The “reasonable allowance for use” deduction

SC’s § 56-28-40 provides for a “reasonable allowance for use” as the offset — not a fixed mileage-formula denominator. Courts and arbitrators apply a reasonableness analysis based on:

  • Miles driven before the first repair attempt (analogous to mileage offset in other states).
  • Period of consumer use before defect manifested.
  • Type and severity of defect (a vehicle with constant transmission failures provided less “use” than mileage suggests).

Practical formulas commonly applied:

  • Mileage-based: similar to Alabama’s 100,000-mile denominator (refund = price × (1 − miles before first report / 100,000)).
  • Time-based: pro-rated based on months of use before defect manifested.
  • Hybrid: combination of mileage and time, with reasonableness adjustments.

The lack of a fixed statutory denominator gives SC consumers room to argue for more favorable allowances than peer states with bright-line formulas — particularly for cases where the defect substantially impaired use throughout the consumer’s ownership period.

MANUFACTURER’S option

§ 56-28-40 puts the choice with the manufacturer:

“the manufacturer shall replace the motor vehicle with a comparable motor vehicle, or at its option, accept return of the motor vehicle…”

Practical implications for refund-seeking consumers:

  • You can’t insist on refund — the manufacturer may choose replacement.
  • Settlement negotiation can address the choice but cannot override it.
  • Court order typically defers to the manufacturer’s option under the statute.

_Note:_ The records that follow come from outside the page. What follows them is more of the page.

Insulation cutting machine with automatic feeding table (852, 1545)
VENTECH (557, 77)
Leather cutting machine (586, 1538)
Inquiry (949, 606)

When the manufacturer prefers replacement and the consumer prefers refund, leverage points include:

  • Model discontinued — refund may be the only viable option.
  • Replacement model unavailable in equivalent trim — refund preserves consumer’s expectation.
  • Consumer’s specific circumstances (financing structure, sales-tax considerations) make refund clearly more appropriate.
  • Settlement-driven solutions providing hybrid cash + replacement.

Worked example

  • Purchase price (incl. trade): $45,000
  • Sales tax: $1,800
  • License/registration: $400
  • Finance charges after first report: $800
  • Rental car (incidental): $1,200
  • Miles before first report: 8,500

Reasonable allowance for use (applying ~$3,825 using 100,000-mile-denominator analog): $3,825

Net refund (if manufacturer chooses refund): $45,000 − $3,825 + $1,800 + $400 + $800 + $1,200 = $45,375

Plus: discretionary § 56-28-50 attorney fees (often awarded but not guaranteed). Plus (if SCUTPA public-interest satisfied): actual damages + mandatory treble (willful) + mandatory § 39-5-140(a) fees.

Lessee-specific refund mechanics

For leased vehicles, the refund structure under § 56-28-10(1) (defining “consumer” to include lessees) typically:

  • Returns the vehicle to the lessor.
  • Refunds the lessee’s down payment, monthly payments, sales tax paid, license fees, and incidental damages.
  • Pays off the residual / early-termination obligation to the lessor.
  • Applies the reasonable allowance for use proportionally.

Coordination with the lessor (typically captive finance) is required. The manufacturer typically handles this directly.

Title transfer back to manufacturer

Upon refund:

  • Consumer signs title transferring the vehicle back to the manufacturer.
  • Vehicle is picked up by manufacturer or returned to designated dealer location.
  • Consumer is responsible for returning the vehicle in as-is condition (excepting the underlying defect).

Refund timing

Manufacturers typically process refunds within 30-60 days of agreement. Delays involve:

  • Title processing with consumer’s lender (if financed).
  • Vehicle inspection before pickup.
  • Lessor coordination for leased vehicles.

Bottom line

SC’s § 56-28-40 refund framework gives consumers the full price + collateral + incidental damages less a reasonable allowance for use — but the manufacturer chooses refund vs replacement. The reasonableness-based allowance (rather than a fixed denominator) gives SC consumers some negotiation flexibility but also less predictability. SCUTPA damages stack on top when the public-interest element is satisfied.